DATA FOR THIS EXERCISE:
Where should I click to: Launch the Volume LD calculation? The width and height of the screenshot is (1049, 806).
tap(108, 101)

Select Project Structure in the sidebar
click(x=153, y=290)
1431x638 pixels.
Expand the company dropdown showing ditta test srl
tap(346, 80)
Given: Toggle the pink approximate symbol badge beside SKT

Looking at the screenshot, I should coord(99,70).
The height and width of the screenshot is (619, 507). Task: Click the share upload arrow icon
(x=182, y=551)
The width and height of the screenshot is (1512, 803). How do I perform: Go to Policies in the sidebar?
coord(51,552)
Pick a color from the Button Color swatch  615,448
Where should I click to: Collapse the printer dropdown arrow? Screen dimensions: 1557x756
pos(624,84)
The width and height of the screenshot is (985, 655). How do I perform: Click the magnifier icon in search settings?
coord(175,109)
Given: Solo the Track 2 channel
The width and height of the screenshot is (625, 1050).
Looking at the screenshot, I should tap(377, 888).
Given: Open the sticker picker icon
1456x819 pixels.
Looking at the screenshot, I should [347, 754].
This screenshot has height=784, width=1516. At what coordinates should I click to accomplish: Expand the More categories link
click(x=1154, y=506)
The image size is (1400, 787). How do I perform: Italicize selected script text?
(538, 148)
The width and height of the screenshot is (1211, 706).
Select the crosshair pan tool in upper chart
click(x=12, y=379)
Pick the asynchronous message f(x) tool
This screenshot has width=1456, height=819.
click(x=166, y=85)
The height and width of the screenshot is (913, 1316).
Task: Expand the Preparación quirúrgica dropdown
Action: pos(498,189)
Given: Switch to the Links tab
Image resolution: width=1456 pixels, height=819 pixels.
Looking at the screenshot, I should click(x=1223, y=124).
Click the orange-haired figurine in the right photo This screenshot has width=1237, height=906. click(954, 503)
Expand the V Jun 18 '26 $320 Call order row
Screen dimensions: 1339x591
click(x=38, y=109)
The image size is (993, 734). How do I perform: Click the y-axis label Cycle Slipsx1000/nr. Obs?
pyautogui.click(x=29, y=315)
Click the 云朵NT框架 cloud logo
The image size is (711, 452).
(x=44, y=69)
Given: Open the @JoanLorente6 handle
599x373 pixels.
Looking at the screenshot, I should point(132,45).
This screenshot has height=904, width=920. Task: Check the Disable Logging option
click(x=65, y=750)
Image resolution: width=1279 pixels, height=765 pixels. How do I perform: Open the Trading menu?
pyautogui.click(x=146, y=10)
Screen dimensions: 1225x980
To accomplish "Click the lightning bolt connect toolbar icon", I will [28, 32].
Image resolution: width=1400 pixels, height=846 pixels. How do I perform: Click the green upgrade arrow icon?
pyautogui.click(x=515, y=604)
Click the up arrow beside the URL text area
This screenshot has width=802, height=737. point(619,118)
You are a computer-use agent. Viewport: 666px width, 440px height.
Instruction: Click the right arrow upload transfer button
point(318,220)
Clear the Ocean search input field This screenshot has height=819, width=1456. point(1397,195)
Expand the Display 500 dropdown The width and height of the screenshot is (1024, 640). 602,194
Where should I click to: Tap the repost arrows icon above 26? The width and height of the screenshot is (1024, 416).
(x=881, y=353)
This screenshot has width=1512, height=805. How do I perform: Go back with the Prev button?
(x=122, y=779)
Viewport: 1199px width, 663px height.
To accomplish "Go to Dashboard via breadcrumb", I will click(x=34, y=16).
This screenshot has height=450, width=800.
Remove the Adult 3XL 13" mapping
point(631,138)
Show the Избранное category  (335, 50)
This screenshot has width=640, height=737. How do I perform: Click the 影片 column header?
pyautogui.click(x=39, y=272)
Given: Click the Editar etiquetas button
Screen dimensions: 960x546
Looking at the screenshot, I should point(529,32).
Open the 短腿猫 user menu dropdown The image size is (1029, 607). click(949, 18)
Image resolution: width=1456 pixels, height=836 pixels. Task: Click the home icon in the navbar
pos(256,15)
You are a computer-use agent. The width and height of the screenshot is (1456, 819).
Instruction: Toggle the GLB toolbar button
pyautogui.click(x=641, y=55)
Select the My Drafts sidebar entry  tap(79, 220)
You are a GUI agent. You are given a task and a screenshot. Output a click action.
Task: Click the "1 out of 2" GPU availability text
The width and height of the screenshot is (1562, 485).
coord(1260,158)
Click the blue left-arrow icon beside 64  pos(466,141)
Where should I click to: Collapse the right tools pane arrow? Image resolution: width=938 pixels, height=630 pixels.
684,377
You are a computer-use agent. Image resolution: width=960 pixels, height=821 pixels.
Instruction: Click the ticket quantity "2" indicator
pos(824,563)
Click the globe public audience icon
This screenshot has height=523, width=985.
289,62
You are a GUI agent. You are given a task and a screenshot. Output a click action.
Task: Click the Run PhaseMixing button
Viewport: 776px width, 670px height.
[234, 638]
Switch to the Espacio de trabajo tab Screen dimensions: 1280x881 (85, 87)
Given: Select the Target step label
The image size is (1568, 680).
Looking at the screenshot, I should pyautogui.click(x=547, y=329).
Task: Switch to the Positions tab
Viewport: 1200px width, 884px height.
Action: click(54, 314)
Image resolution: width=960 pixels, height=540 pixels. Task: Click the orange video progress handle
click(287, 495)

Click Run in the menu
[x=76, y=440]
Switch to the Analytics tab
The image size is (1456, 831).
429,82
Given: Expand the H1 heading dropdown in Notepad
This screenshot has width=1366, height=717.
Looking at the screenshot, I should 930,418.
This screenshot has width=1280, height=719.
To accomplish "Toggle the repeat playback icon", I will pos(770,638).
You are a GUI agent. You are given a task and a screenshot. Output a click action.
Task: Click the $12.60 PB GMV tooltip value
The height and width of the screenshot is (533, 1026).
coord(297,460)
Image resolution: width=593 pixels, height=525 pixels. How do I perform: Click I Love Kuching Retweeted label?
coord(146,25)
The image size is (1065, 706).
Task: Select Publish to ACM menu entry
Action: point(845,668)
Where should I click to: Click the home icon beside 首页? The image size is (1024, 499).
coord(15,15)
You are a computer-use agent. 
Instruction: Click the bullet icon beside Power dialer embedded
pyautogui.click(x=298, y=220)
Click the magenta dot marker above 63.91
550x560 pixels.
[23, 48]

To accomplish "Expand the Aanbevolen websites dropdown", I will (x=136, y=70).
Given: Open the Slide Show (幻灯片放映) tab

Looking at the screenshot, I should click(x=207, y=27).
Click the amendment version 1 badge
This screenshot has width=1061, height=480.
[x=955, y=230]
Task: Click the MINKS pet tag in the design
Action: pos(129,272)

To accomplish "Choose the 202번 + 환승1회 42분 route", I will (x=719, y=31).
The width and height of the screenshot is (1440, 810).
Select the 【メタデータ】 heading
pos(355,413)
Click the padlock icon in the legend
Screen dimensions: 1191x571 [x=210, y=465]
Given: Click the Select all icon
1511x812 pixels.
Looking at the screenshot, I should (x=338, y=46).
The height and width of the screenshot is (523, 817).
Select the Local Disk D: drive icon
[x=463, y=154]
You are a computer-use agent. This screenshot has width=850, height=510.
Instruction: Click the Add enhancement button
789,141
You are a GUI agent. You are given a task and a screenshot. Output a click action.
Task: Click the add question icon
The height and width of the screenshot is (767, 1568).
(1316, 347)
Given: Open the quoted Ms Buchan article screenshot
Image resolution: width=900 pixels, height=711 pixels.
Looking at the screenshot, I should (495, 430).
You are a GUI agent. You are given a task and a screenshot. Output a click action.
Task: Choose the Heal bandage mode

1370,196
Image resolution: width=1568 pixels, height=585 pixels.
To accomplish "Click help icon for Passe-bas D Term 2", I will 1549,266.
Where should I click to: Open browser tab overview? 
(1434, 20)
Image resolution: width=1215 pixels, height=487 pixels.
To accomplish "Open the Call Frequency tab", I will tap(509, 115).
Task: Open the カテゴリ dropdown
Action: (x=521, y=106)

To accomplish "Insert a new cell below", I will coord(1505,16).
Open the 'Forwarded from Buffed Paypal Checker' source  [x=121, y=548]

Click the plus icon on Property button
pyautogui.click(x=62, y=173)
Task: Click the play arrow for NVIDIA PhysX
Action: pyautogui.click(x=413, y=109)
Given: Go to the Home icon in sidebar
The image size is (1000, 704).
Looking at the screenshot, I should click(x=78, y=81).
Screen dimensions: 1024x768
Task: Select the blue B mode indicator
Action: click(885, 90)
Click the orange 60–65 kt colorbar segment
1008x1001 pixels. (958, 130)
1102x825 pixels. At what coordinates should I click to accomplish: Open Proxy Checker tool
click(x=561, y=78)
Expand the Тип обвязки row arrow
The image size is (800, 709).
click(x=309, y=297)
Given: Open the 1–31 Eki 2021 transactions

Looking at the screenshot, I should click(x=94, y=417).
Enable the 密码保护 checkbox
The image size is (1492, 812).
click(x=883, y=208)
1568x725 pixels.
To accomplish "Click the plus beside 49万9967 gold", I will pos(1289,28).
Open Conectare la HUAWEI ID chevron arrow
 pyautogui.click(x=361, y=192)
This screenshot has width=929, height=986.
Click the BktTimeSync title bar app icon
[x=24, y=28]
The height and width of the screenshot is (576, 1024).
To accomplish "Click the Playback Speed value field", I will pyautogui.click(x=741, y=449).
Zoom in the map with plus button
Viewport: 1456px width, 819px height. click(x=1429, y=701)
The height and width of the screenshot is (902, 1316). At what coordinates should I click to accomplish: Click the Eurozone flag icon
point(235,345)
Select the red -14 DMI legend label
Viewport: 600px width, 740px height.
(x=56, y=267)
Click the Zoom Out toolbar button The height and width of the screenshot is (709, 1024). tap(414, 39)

DESCRIPTION OF THE TASK: Can you reproduce the listing word for word, from its first line through the line containing "Looking at the screenshot, I should tap(377, 888).", with both ends included?

CORRECT RESPONSE:
Where should I click to: Launch the Volume LD calculation? The width and height of the screenshot is (1049, 806).
tap(108, 101)

Select Project Structure in the sidebar
click(x=153, y=290)
1431x638 pixels.
Expand the company dropdown showing ditta test srl
tap(346, 80)
Given: Toggle the pink approximate symbol badge beside SKT

Looking at the screenshot, I should coord(99,70).
The height and width of the screenshot is (619, 507). Task: Click the share upload arrow icon
(x=182, y=551)
The width and height of the screenshot is (1512, 803). How do I perform: Go to Policies in the sidebar?
coord(51,552)
Pick a color from the Button Color swatch  615,448
Where should I click to: Collapse the printer dropdown arrow? Screen dimensions: 1557x756
pos(624,84)
The width and height of the screenshot is (985, 655). How do I perform: Click the magnifier icon in search settings?
coord(175,109)
Given: Solo the Track 2 channel
The width and height of the screenshot is (625, 1050).
Looking at the screenshot, I should tap(377, 888).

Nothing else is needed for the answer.